(Stored records)
:::

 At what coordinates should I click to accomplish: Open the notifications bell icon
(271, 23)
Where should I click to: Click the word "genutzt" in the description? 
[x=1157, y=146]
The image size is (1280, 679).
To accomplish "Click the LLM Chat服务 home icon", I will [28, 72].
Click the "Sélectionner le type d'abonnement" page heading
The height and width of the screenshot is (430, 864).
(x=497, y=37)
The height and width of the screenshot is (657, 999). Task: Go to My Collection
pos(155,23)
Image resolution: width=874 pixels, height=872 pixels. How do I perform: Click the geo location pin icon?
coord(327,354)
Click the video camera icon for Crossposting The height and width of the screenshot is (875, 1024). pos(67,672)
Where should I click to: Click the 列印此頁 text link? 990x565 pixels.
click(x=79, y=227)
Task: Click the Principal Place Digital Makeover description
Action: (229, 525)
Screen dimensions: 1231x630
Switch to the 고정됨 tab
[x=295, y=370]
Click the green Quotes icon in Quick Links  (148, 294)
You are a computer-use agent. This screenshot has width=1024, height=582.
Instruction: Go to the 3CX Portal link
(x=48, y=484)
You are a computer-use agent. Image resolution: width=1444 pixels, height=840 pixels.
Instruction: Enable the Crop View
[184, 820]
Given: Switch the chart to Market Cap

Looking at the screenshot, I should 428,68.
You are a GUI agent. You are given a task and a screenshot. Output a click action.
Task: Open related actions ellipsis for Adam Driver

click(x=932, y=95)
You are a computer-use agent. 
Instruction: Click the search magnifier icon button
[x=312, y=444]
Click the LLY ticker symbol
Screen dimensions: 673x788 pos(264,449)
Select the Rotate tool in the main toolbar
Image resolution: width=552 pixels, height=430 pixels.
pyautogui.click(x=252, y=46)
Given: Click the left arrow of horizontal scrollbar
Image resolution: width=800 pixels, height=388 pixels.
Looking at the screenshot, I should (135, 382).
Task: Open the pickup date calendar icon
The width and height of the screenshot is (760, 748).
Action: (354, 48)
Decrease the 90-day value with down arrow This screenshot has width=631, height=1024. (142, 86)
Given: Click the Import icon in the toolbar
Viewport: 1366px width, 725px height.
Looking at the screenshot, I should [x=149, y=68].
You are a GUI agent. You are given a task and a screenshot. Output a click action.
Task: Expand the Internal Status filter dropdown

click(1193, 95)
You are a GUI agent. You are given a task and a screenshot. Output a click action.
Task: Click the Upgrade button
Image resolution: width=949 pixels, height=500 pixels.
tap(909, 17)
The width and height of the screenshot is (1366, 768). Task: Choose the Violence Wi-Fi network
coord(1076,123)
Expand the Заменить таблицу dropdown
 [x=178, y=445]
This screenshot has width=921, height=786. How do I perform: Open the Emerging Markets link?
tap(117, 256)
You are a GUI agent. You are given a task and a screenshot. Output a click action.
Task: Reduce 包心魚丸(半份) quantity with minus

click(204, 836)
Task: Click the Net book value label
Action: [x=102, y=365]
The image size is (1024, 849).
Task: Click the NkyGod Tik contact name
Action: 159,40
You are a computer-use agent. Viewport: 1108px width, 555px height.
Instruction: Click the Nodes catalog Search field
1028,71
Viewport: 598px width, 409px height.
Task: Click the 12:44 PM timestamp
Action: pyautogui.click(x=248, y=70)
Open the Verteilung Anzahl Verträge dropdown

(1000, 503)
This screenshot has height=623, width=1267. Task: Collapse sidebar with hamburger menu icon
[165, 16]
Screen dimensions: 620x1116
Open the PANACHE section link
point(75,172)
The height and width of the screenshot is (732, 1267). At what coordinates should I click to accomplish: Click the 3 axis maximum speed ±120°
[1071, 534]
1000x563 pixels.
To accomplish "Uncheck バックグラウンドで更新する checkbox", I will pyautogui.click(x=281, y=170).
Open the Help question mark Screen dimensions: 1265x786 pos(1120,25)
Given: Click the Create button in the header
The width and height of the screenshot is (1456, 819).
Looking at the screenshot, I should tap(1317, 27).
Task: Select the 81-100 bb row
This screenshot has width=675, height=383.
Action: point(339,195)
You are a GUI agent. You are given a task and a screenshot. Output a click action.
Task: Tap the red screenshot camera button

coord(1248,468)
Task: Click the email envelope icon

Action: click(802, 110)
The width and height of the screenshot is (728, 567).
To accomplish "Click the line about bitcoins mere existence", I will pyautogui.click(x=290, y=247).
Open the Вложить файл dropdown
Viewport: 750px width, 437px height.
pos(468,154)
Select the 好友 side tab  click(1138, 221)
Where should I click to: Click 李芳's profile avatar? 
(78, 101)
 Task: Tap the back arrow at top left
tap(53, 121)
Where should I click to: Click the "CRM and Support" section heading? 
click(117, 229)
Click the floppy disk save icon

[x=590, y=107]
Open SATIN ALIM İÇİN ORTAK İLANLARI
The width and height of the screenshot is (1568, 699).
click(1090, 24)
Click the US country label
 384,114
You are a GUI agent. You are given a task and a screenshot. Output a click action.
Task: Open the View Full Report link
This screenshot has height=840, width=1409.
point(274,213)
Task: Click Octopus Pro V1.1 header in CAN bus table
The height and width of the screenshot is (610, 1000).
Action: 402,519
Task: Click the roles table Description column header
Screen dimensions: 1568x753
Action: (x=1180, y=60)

:::

Send back the lines of the records word for word, from the very first through the line containing "The image size is (1280, 679).".

* _Your response_:
 At what coordinates should I click to accomplish: Open the notifications bell icon
(271, 23)
Where should I click to: Click the word "genutzt" in the description? 
[x=1157, y=146]
The image size is (1280, 679).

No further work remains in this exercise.